But then dynamic linking definitely normally means linking every time the application is started (DLLs for Windows, .so:s for Linux). Then it's possible to also do pre-linking where you speed up future dynamic linking by processing executables and the installed libraries and resolving much of the symbols. I think that's closest of these to what Google is doing here (resolving the references is pretty much what linking is about), and it's hard to tell if it should be considered dynamic or static.

The standard definition for static linking would be doing the linking at build time (building an application consists of several steps, possibly including compiling and linking). With statically linked programs in the standard meaning of that term, the linking is done by the program vendor before the application, together with the linked library, is delivered to the device.

Yet another aspect on static vs. dynamic linking: With static linking, the library becomes part of the program executable file. Typically that means different programs that use the same library contain individual copies of that library, wasting at least disk space and usually also RAM. Dynamically linked programs only "point" to a library.

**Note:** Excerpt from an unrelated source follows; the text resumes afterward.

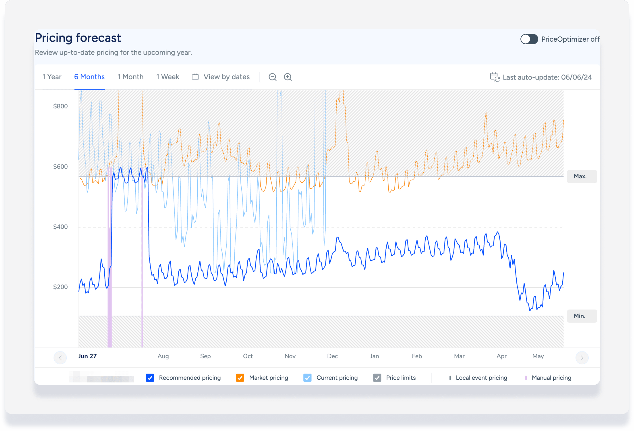The image size is (634, 431).
Task: Click the zoom in magnifier icon
Action: point(288,77)
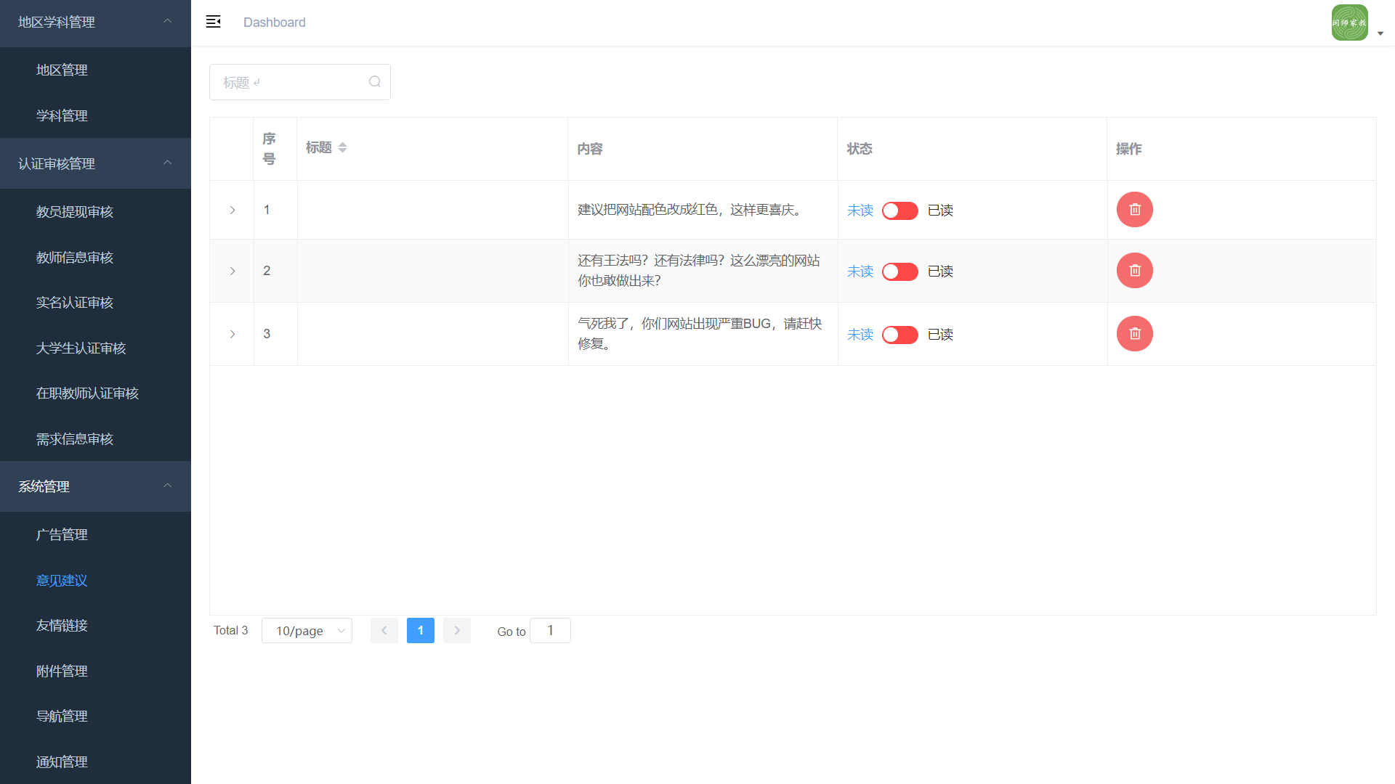
Task: Select page number 1 button
Action: [420, 631]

This also has the effect that dynamic libraries can often be updated independently of the application, as long as they preserve ABI (Application Binary Interface - the compiled program equivalent of API) compatibility. This is often quite useful: For example, it's normal that the code for accessing popular image formats like GIF, JPEG or PNG is encapsulated in a dynamic library. All browsers and lots of other programs then link against this library. Now, if you find a bug or a security vulnerability in the library, you only need to recompile and update it, not all of the applications individually.